Die Anonymität der Suche prägt alles. Hier wird nachts im Inkognito-Fenster gelesen, und eine Seite ohne Formularzwang bekommt den Kontakt, den ein Anmeldeformular vertreibt.
Die Unterscheidung von Psychologe und Psychiater wird ständig gesucht. Wer sie in drei Sätzen erklärt, bekommt genau die Anrufe, die er bedienen kann.
Die Medikamente sind die größte Angst. Ob man sie nehmen muss, wie lange und was sie tun, entscheidet, ob jemand einen Termin macht.

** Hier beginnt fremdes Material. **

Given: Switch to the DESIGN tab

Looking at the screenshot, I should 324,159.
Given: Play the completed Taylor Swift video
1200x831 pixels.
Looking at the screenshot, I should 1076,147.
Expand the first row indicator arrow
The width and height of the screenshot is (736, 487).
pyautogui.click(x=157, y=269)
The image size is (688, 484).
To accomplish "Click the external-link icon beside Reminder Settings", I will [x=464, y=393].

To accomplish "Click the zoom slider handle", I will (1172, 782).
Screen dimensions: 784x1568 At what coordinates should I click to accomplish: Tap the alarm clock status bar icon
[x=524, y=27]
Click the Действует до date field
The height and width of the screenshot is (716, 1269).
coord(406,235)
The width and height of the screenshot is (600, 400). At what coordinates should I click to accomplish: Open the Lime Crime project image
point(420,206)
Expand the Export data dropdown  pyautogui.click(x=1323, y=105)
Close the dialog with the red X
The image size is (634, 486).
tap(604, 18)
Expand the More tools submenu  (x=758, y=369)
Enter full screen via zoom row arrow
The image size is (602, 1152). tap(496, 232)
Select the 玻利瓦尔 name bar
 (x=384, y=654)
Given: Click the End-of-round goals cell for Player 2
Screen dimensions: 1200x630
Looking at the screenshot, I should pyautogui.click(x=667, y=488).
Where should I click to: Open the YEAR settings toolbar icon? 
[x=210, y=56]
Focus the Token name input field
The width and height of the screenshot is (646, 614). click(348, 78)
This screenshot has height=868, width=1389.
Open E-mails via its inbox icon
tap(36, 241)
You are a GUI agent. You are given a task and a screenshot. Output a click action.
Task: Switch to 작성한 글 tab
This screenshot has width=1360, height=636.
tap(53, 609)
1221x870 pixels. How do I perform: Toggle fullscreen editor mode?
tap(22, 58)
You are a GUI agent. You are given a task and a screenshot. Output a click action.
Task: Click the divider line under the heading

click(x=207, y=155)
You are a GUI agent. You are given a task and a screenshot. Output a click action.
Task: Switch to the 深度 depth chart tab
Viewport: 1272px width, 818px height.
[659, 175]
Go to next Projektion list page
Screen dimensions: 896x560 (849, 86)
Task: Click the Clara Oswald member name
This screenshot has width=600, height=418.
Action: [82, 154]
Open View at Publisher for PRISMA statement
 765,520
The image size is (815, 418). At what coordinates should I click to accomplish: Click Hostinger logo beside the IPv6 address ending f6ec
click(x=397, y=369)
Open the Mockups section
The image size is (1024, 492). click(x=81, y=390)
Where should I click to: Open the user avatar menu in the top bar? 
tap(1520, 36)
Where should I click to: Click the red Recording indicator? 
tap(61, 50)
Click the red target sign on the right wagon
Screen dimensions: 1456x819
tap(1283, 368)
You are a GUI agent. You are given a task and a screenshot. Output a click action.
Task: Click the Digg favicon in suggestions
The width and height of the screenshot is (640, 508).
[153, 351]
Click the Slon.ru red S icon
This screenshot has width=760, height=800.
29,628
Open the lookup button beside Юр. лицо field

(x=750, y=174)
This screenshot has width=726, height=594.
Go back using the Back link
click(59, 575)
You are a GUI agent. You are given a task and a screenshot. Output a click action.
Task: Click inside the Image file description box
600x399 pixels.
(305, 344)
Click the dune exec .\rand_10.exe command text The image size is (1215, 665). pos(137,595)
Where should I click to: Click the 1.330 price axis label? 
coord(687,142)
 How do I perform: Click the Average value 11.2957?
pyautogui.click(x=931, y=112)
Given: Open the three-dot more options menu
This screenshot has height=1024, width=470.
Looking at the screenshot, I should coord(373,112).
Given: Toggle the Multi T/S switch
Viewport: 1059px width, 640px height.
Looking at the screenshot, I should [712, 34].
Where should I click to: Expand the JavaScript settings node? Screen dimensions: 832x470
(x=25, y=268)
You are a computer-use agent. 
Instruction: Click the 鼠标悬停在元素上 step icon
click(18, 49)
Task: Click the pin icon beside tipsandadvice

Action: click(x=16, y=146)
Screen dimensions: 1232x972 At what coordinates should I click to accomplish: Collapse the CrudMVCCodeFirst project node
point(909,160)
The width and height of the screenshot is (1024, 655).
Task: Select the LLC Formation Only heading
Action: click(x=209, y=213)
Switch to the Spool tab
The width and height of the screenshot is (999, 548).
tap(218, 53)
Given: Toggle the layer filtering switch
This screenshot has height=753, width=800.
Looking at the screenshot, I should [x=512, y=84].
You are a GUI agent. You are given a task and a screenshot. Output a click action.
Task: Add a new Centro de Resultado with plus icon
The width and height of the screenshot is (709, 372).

Der Arbeitgeber und die Krankschreibung sind eine eigene Sorge. Wer erklärt, was im Attest steht und was nicht, nimmt eine echte Hürde weg.
Die Online-Sprechstunde hat den Radius aufgelöst. Wer sie anbietet, sollte sagen, was per Video geht und was nicht, statt sie nur zu erwähnen.
Der Angehörige sucht so oft wie der Betroffene. Eine Seite für Eltern, Partner und Kinder ist eine ganze unbesetzte Nachfrage.
Die Erwachsenen-ADHS ist die am schnellsten wachsende Suche des Fachs. Diagnostik im Erwachsenenalter wird täglich getippt und fast nirgends mit einer eigenen Seite beantwortet.
Der Notfall gehört sichtbar auf jede Seite. Wer nicht Notfälle behandelt, sollte die richtige Nummer nennen, und wer sie behandelt, seine eigene.